Our inspection also revealed that your Synchron®Systems LX®20/Unicel DxC ISE Reference Reagent device is misbranded under section 502(t)(2) of the Act, 21 U.S.C. 352(t)(2), in that your firm failed or refused to furnish material or information respecting the device that is required by or under section 519 of the Act, 21 U.S.C. 360i, and 21 CFR Part 806 - Reports of Corrections and Removals regulation. Significant violations include, but are not limited to, the following:

Failure to submit a written report to FDA of a correction or removal of a device. 21 CFR 806.10(a)(1).


The correction and removal of your firm's Synchron®Systems LX®20/Unicel DxC ISE Reference Reagent on September 22,2010 was not reported to the FDA.

Your response to the FDA 483, dated June 13, 2011, was reviewed and found to be inadequate.

You should take prompt action to correct the violations addressed in this letter. Failure to promptly correct these violations may result in regulatory action being initiated by the Food and Drug Administration without further notice. These actions include, but are not limited to, seizure, injunction, and/or civil money penalties. Also, federal agencies are advised of the issuance of all Warning Letters about devices so that they may take this information into account when considering the award of contracts. Additionally, premarket approval applications for Class III devices to which the Quality System regulation violations are reasonably related will not be approved until the violations have been corrected. Requests for Certificates to Foreign Governments will not be granted until
the violations related to the subject devices have been corrected.

Please notify this office in writing within fifteen business days from the date you receive this letter of the specific steps you have taken to correct the noted violations, as well as an explanation of how you plan to prevent these violations, or similar violations, from occurring again. Include documentation of the corrections and/or corrective actions you have taken. If your planned corrections and/or corrective actions will occur over time, please include a timetable for implementation of these activities. If corrections and/or corrective actions cannot be completed within 15 business days, state the reason for the delay and the time within which these activities will be completed. Your response should be comprehensive and address all violations included in this WL.
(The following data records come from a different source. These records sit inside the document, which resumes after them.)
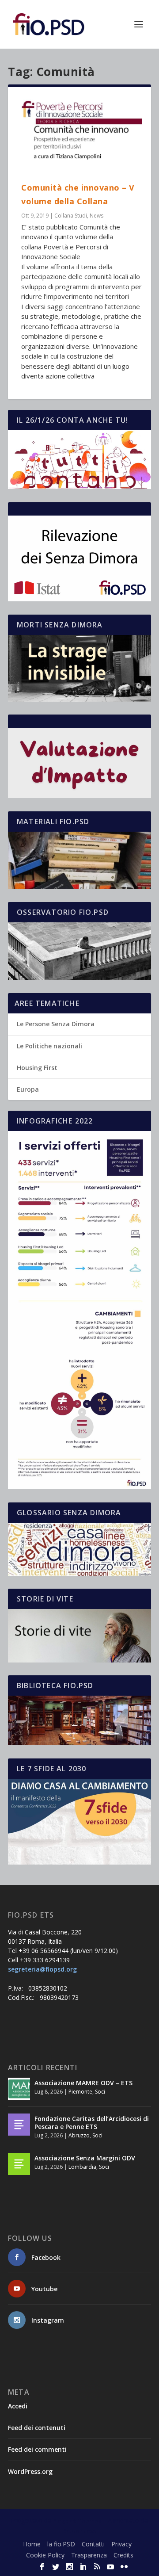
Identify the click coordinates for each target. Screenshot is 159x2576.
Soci (100, 2091)
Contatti (93, 2544)
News (96, 215)
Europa (28, 1089)
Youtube (44, 2289)
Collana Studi (70, 215)
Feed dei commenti (37, 2449)
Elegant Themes (77, 2521)
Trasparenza (89, 2555)
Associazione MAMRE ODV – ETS (83, 2083)
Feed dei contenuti (36, 2427)
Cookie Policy (45, 2555)
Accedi (17, 2406)
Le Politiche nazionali (49, 1046)
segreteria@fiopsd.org (42, 1969)
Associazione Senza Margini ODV (84, 2158)
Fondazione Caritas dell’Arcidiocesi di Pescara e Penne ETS (91, 2122)
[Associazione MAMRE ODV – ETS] (19, 2089)
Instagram (47, 2320)
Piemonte (80, 2091)
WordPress (80, 2530)
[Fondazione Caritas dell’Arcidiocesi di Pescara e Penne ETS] (19, 2125)
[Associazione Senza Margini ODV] (19, 2164)
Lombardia (82, 2167)
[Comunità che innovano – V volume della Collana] (79, 133)
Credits (123, 2555)
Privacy (121, 2544)
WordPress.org (30, 2471)
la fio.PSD (61, 2544)
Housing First (37, 1067)
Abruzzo (79, 2135)
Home (32, 2544)
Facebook (46, 2257)
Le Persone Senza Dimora (56, 1024)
Your response should be sent to:

Blake Bevill,
Director, Compliance Branch
Food and Drug Administration
19701 Fairchild
Irvine, CA 92612-2506

If you have any questions about the content of this letter, please contact Dr. Raymond W. Brullo, Compliance Officer at (949) 608-2918.

If you wish to discuss MDR reportability criteria or to schedule further communications, you may contact the MDR Policy Branch at 301-796-6670 or by email at MDRPolicy@fda.hhs.gov.

Finally, you should know that this letter is not intended to be an all-inclusive list of the violations at your facility. It is your responsibility to ensure compliance with applicable laws and regulations administered by FDA. The specific violation(s) noted in this letter and in the Inspectional Observations, Form FDA 483 (FDA 483), issued at the closeout of the inspection may be symptomatic of serious problems in your firm's manufacturing and quality management systems. You should investigate and determine the causes of the violation(s), and take prompt actions to correct the violation(s) and to bring your products into compliance.